Word-for-word reproduction, images excluded: copy every entry below.
((
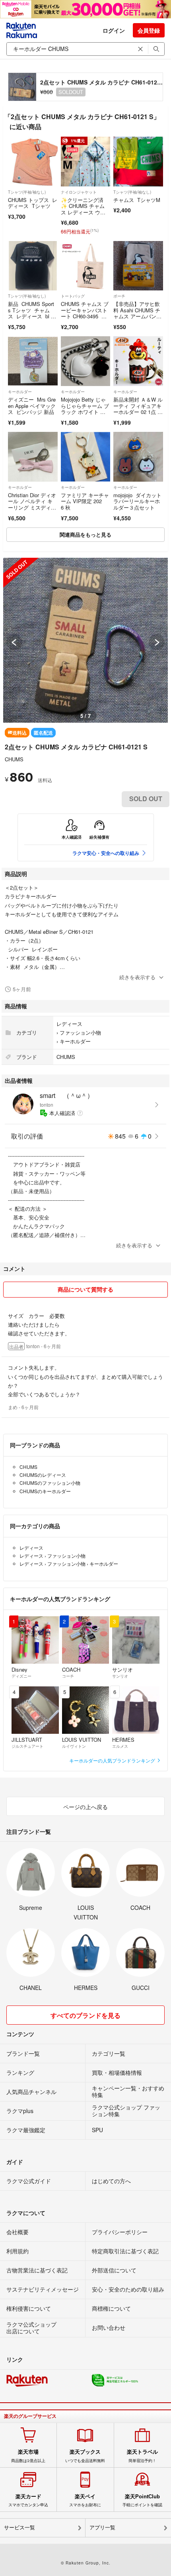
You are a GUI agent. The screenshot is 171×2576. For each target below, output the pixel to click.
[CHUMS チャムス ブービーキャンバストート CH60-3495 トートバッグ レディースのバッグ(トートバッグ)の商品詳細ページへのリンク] (86, 266)
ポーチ (119, 296)
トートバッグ (73, 296)
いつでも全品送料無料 (85, 2455)
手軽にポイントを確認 (142, 2500)
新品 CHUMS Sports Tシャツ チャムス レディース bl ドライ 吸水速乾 (32, 313)
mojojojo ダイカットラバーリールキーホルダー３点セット (137, 501)
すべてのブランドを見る (85, 2015)
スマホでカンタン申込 (28, 2500)
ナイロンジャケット (79, 192)
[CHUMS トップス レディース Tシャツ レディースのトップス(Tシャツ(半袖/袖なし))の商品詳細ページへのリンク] (33, 161)
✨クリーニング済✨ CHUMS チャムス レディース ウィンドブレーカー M (83, 209)
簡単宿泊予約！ (142, 2455)
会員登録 (149, 30)
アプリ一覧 (102, 2528)
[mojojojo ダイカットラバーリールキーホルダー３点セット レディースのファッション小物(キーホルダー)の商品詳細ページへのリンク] (138, 457)
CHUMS (14, 759)
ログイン (114, 30)
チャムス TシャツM (136, 200)
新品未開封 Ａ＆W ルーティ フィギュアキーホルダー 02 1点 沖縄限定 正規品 (138, 409)
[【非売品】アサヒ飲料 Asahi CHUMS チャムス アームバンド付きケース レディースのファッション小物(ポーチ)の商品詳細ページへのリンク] (138, 266)
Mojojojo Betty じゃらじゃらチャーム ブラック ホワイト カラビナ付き (85, 409)
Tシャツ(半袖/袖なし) (27, 192)
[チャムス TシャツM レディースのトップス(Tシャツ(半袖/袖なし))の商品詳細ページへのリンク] (138, 161)
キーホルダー (20, 391)
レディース (69, 1023)
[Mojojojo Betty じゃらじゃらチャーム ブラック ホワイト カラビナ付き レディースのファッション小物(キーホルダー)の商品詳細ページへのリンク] (86, 361)
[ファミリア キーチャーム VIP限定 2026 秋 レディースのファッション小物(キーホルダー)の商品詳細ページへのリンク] (86, 457)
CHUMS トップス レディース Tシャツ (32, 203)
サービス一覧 (19, 2528)
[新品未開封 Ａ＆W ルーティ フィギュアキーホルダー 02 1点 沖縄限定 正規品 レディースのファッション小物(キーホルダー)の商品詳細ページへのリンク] (138, 361)
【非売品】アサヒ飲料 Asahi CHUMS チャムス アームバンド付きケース (137, 313)
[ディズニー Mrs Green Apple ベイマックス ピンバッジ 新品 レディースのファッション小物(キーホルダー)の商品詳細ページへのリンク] (33, 361)
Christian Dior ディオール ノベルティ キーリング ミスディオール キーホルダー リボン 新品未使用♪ (32, 510)
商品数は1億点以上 (28, 2455)
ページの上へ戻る (85, 1807)
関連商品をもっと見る (85, 534)
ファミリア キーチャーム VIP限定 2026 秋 (85, 501)
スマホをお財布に (85, 2500)
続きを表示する (137, 977)
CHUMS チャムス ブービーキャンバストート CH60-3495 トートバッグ (85, 313)
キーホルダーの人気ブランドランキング (112, 1760)
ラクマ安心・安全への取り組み (105, 853)
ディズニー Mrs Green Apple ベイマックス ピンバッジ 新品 (32, 406)
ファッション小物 (80, 1032)
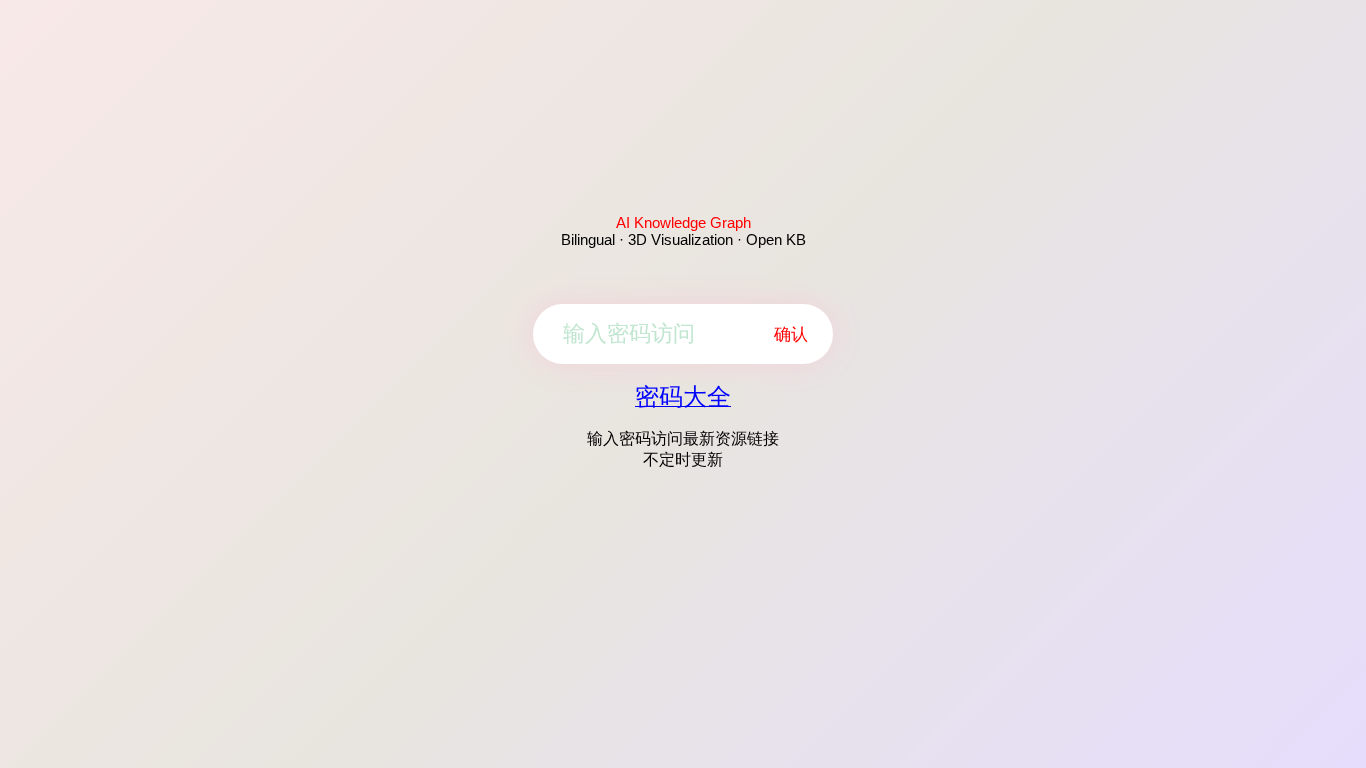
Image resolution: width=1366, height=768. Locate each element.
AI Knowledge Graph (683, 222)
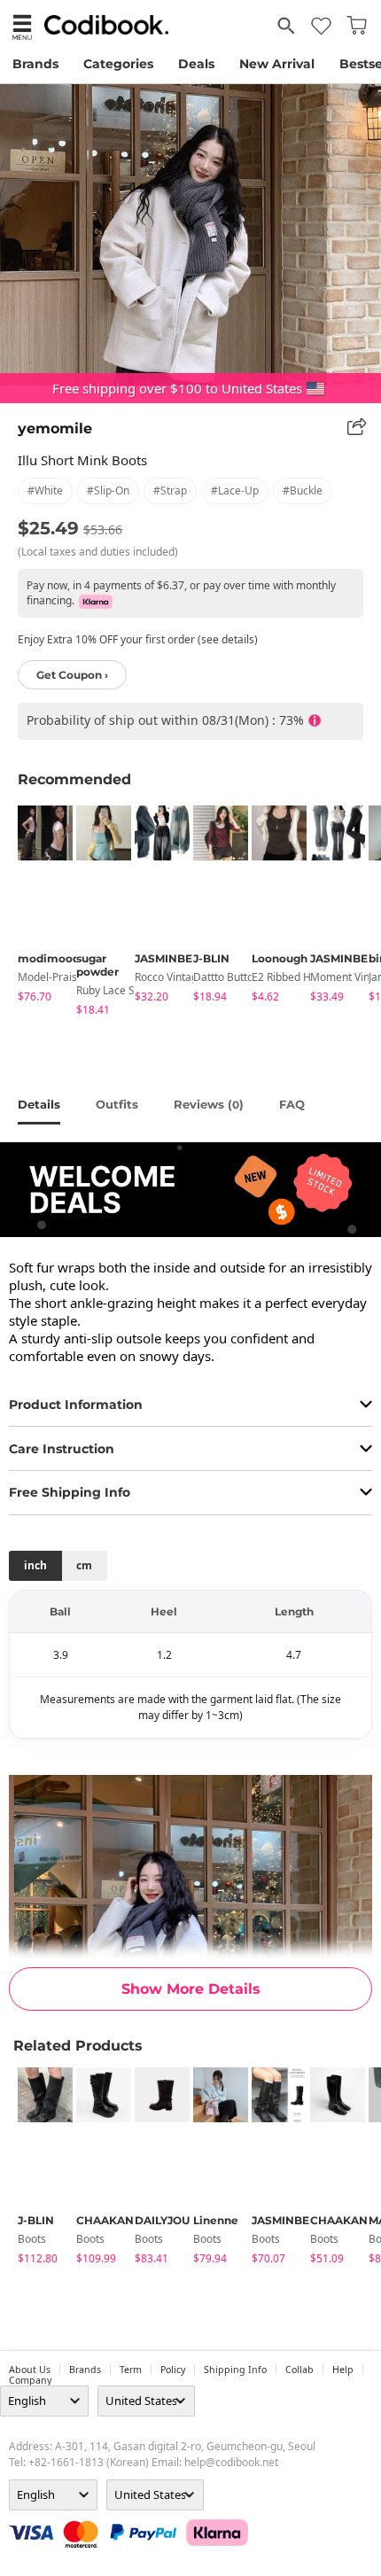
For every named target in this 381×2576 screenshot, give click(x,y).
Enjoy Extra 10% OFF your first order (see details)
))
* _Answer below_
You are a GUI agent. The screenshot is 171×2576. For each target below, output the pixel to click.
[CHUMS チャムス ブービーキャンバストート CH60-3495 トートバッグ レディースのバッグ(トートバッグ)の商品詳細ページへのリンク] (86, 266)
ポーチ (119, 296)
トートバッグ (73, 296)
いつでも全品送料無料 (85, 2455)
手軽にポイントを確認 (142, 2500)
新品 CHUMS Sports Tシャツ チャムス レディース bl ドライ 吸水速乾 (32, 313)
mojojojo ダイカットラバーリールキーホルダー３点セット (137, 501)
すべてのブランドを見る (85, 2015)
スマホでカンタン申込 (28, 2500)
ナイロンジャケット (79, 192)
[CHUMS トップス レディース Tシャツ レディースのトップス(Tシャツ(半袖/袖なし))の商品詳細ページへのリンク] (33, 161)
✨クリーニング済✨ CHUMS チャムス レディース ウィンドブレーカー M (83, 209)
簡単宿泊予約！ (142, 2455)
会員登録 (149, 30)
アプリ一覧 (102, 2528)
[mojojojo ダイカットラバーリールキーホルダー３点セット レディースのファッション小物(キーホルダー)の商品詳細ページへのリンク] (138, 457)
CHUMS (14, 759)
ログイン (114, 30)
チャムス TシャツM (136, 200)
新品未開封 Ａ＆W ルーティ フィギュアキーホルダー 02 1点 沖縄限定 正規品 (138, 409)
[【非売品】アサヒ飲料 Asahi CHUMS チャムス アームバンド付きケース レディースのファッション小物(ポーチ)の商品詳細ページへのリンク] (138, 266)
Mojojojo Betty じゃらじゃらチャーム ブラック ホワイト カラビナ付き (85, 409)
Tシャツ(半袖/袖なし) (27, 192)
[チャムス TシャツM レディースのトップス(Tシャツ(半袖/袖なし))の商品詳細ページへのリンク] (138, 161)
キーホルダー (20, 391)
レディース (69, 1023)
[Mojojojo Betty じゃらじゃらチャーム ブラック ホワイト カラビナ付き レディースのファッション小物(キーホルダー)の商品詳細ページへのリンク] (86, 361)
[ファミリア キーチャーム VIP限定 2026 秋 レディースのファッション小物(キーホルダー)の商品詳細ページへのリンク] (86, 457)
CHUMS トップス レディース Tシャツ (32, 203)
サービス一覧 (19, 2528)
[新品未開封 Ａ＆W ルーティ フィギュアキーホルダー 02 1点 沖縄限定 正規品 レディースのファッション小物(キーホルダー)の商品詳細ページへのリンク] (138, 361)
【非売品】アサヒ飲料 Asahi CHUMS チャムス アームバンド付きケース (137, 313)
[ディズニー Mrs Green Apple ベイマックス ピンバッジ 新品 レディースのファッション小物(キーホルダー)の商品詳細ページへのリンク] (33, 361)
Christian Dior ディオール ノベルティ キーリング ミスディオール キーホルダー リボン 新品未使用♪ (32, 510)
商品数は1億点以上 (28, 2455)
ページの上へ戻る (85, 1807)
関連商品をもっと見る (85, 534)
ファミリア キーチャーム VIP限定 2026 秋 (85, 501)
スマホをお財布に (85, 2500)
続きを表示する (137, 977)
CHUMS チャムス ブービーキャンバストート CH60-3495 トートバッグ (85, 313)
キーホルダーの人気ブランドランキング (112, 1760)
ラクマ安心・安全への取り組み (105, 853)
ディズニー Mrs Green Apple ベイマックス ピンバッジ 新品 (32, 406)
ファッション小物 (80, 1032)
Image resolution: width=1366, height=768. Locate each element.
AI Knowledge Graph (683, 222)
For every named target in this 381×2576 screenshot, give click(x,y).
Enjoy Extra 10% OFF your first order (see details)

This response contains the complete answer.